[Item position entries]
☆ ☆ ☆ ☆ ☆ ☆ ☆
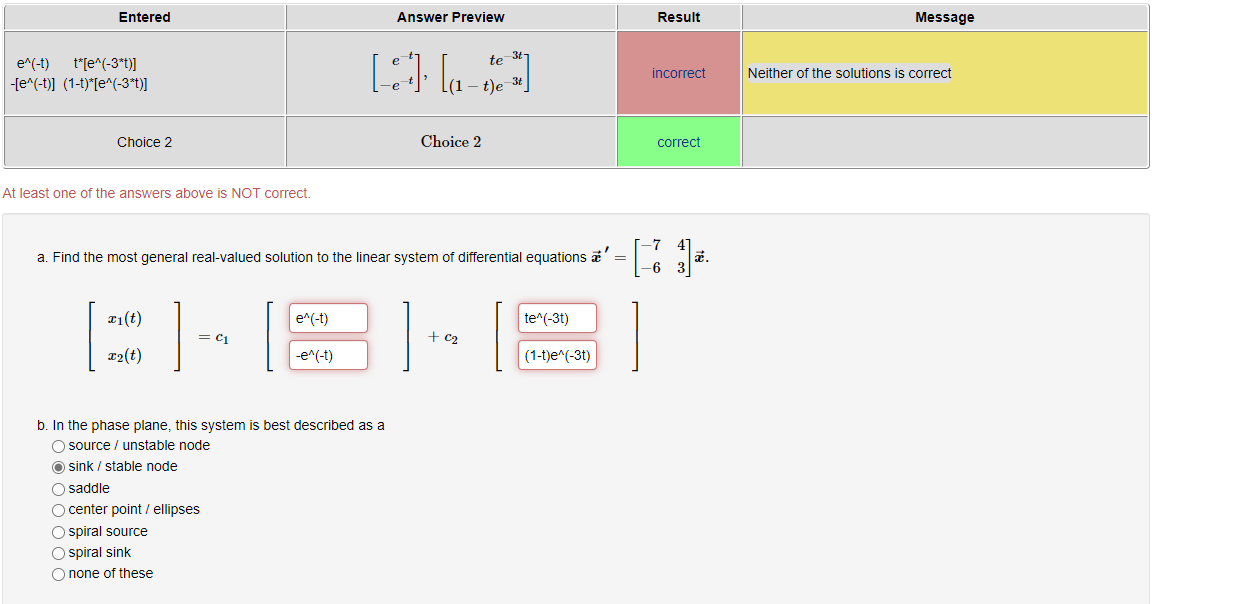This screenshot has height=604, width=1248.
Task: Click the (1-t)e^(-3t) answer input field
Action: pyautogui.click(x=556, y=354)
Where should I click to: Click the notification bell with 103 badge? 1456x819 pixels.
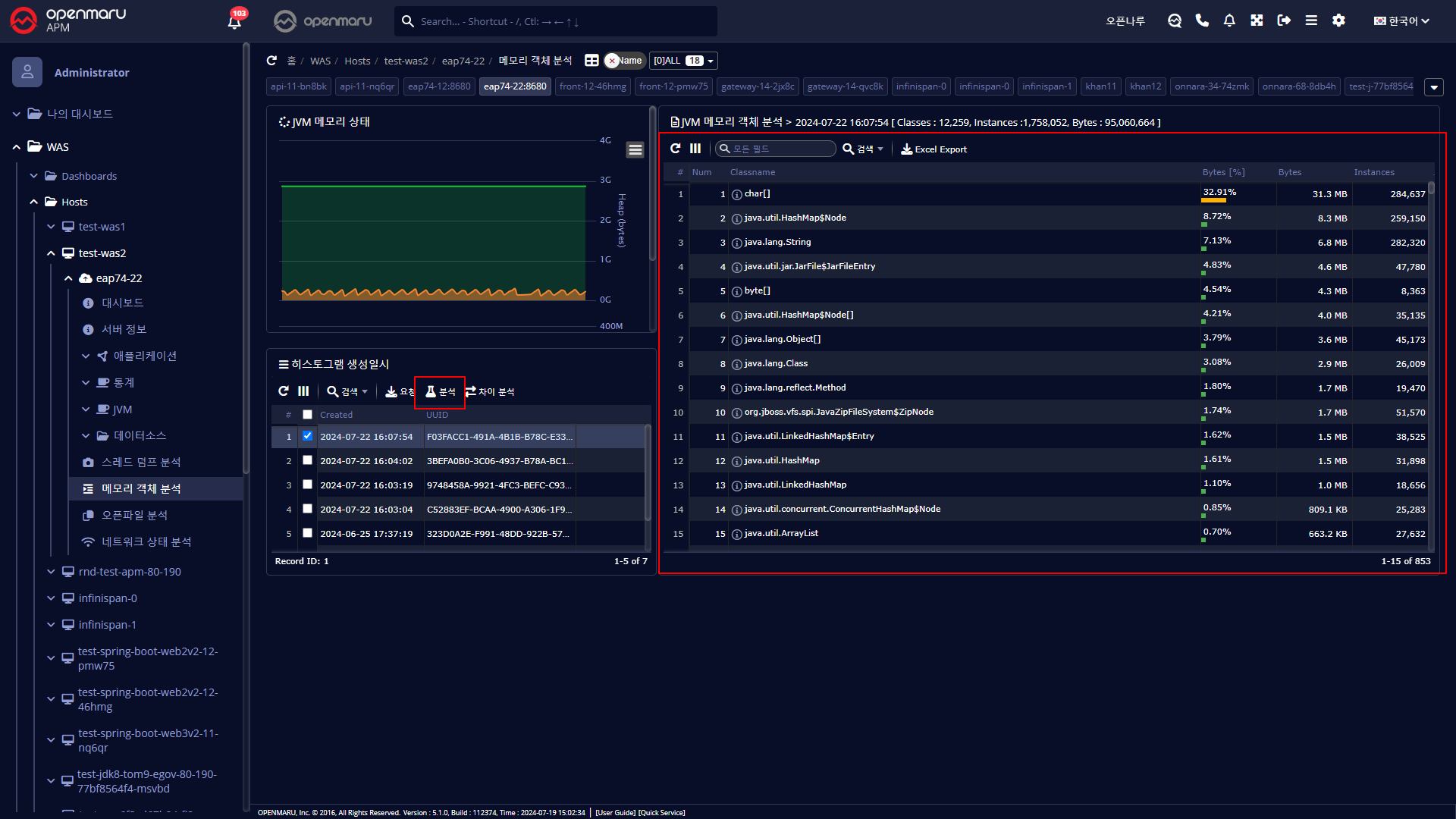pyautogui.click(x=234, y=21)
☆ ☆ ☆ ☆ ☆ ☆ ☆
• _Exercise objective_: Starting with the line that contains "Where should I" and going on through the end of the material, please rewrite those lines with "notification bell" swapped for "alert icon" and everything else unchanged. Leave the pictures out of your answer.

• _Solution_:
Where should I click to: Click the alert icon with 103 badge? 1456x819 pixels.
pyautogui.click(x=234, y=21)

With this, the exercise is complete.